Serotonin induced hepatic steatosis is associated with modulation of autophagy and notch signaling pathway

Besides its neurotransmitter and vasoconstriction functions, serotonin is an important mediator of numerous biological processes in peripheral tissues including cell proliferation, steatosis, and fibrogenesis. Recent reports indicate that serotonin may promote tumor growth in liver cancer, however, the molecular mechanisms remain elusive. n this study, we investigated the role and molecular signaling mechanisms mediated by serotonin in liver cancer cell survival, drug resistance, and steatosis.

Serotonin regulates liver cancer cell steatosis, cells survival, and may promote liver carcinogenesis by activation of Notch signaling and autophagy.
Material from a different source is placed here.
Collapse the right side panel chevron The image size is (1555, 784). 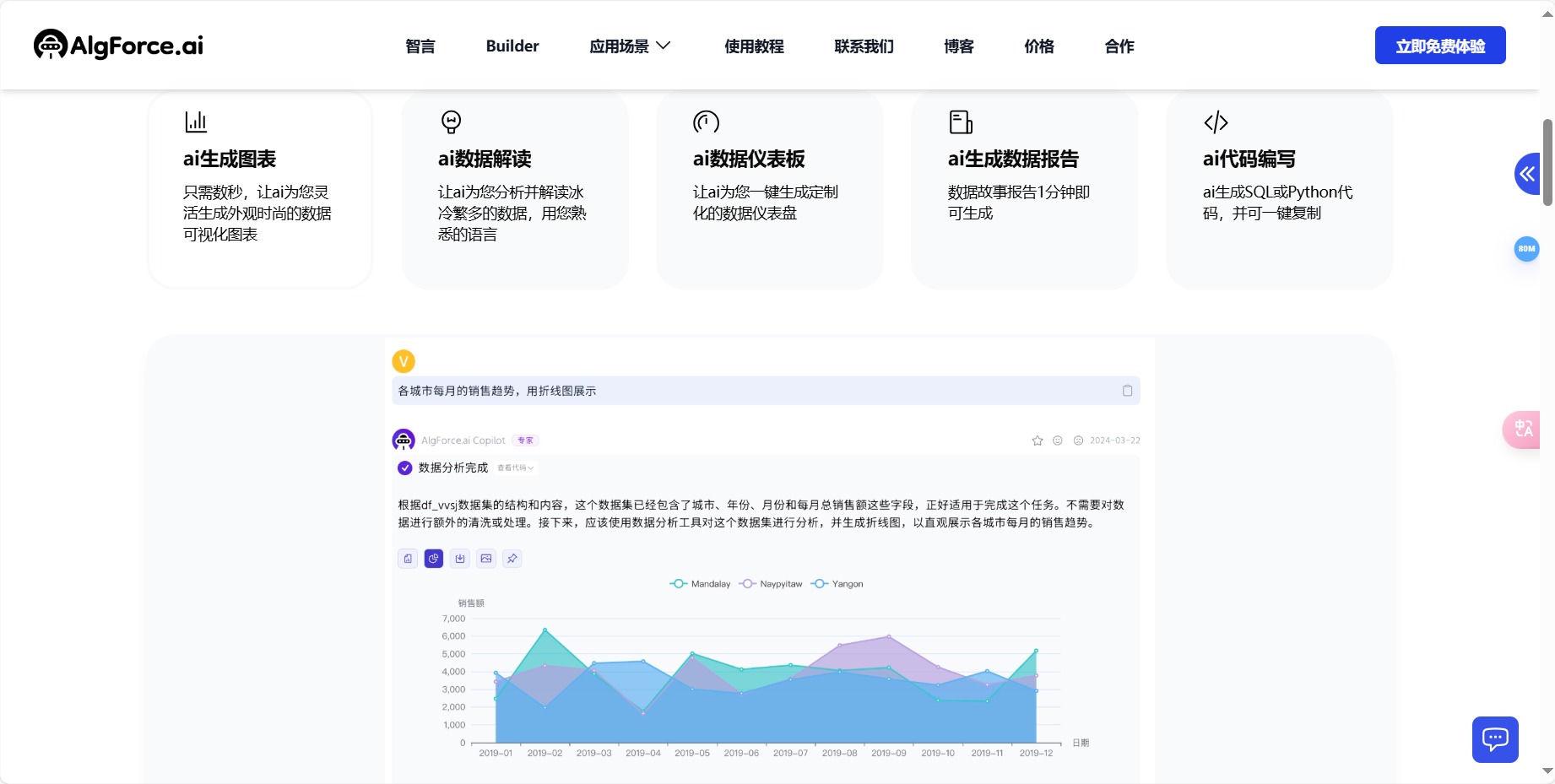(1528, 174)
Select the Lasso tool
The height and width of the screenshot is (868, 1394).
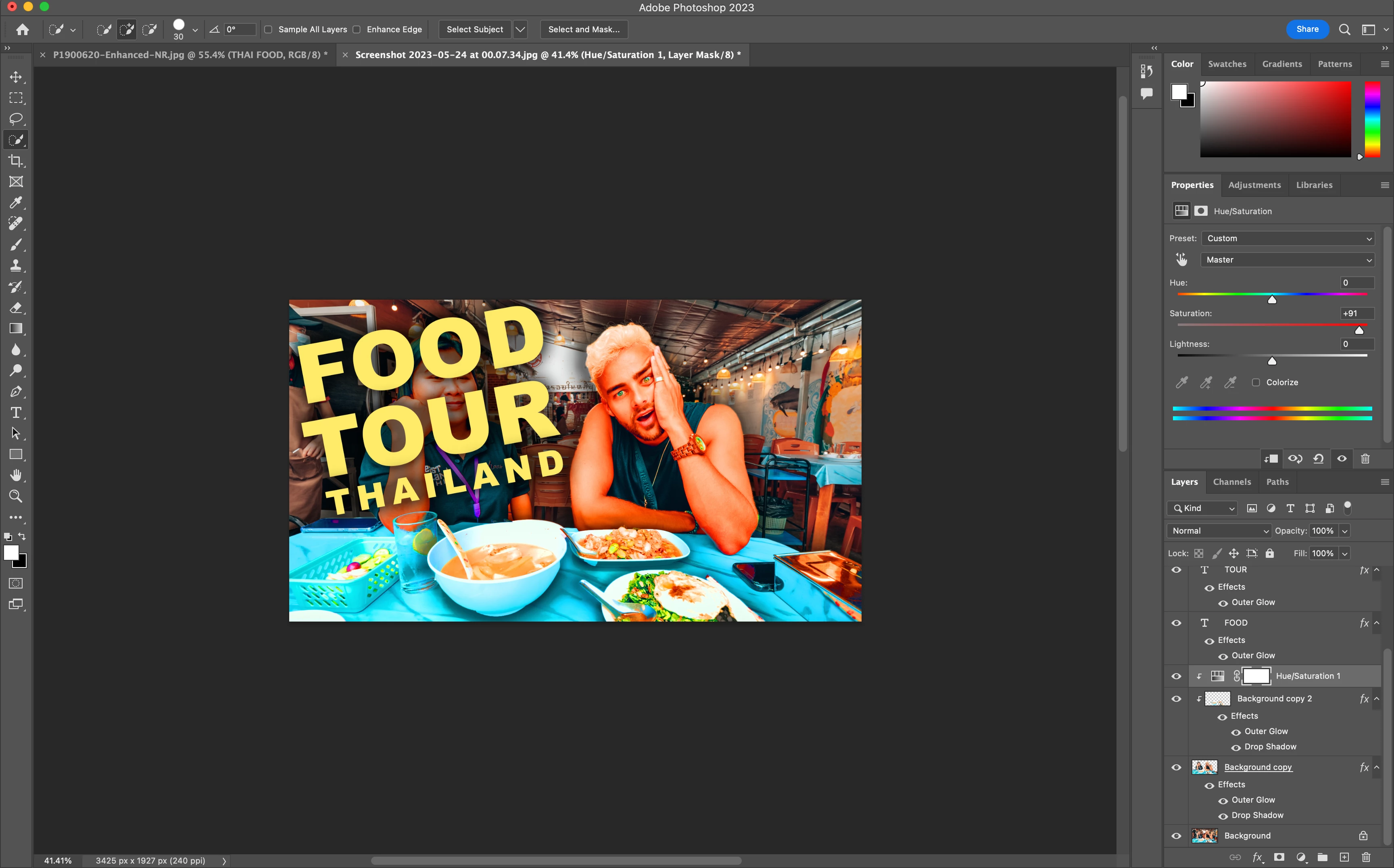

Effect of serotonin on modulation of cell survival/proliferation was determined by MTT/WST1 assay. Effect of serotonin on the regulation of autophagy biomarkers and lipid/fatty acid proteins expression, AKT/mTOR and Notch signaling was evaluated by immunoblotting. The role of serotonin in normal human hepatocytes and liver cancer cell steatosis was analyzed by Oil Red O staining. The mRNA expression levels of lipid/fatty acid proteins and serotonin receptors were validated by qRT-PCR. The important roles of autophagy, Notch signaling, serotonin receptors and serotonin re-uptake proteins on serotonin-mediated cell steatosis were investigated by using selective inhibitors or antagonists. The association of peripheral serotonin, autophagy, and hepatic steatosis was also investigated using chronic EtOH fed mouse model.

Exposure of liver cancer cells to serotonin induced Notch signaling and autophagy, independent of AKT/mTOR pathway. Also, serotonin enhanced cancer cell proliferation/survival and drug resistance. Furthermore, serotonin treatment up-regulated the expression of lipogenic proteins and increased steatosis in liver cancer cells. Inhibition of autophagy or Notch signaling reduced serotonin-mediated cell steatosis. Treatment with serotonin receptor antagonists 5-HTr1B and 5-HTr2B reduced serotonin-mediated cell steatosis; in contrast, treatment with selective serotonin reuptake inhibitors (SSRIs) increased steatosis. In addition, mice fed with chronic EtOH resulted in increased serum serotonin levels which were associated with the induction of hepatic steatosis and autophagy. Conclusions: Serotonin regulates liver cancer cell steatosis, cells survival, and may promote liver carcinogenesis by activation of Notch signaling and autophagy.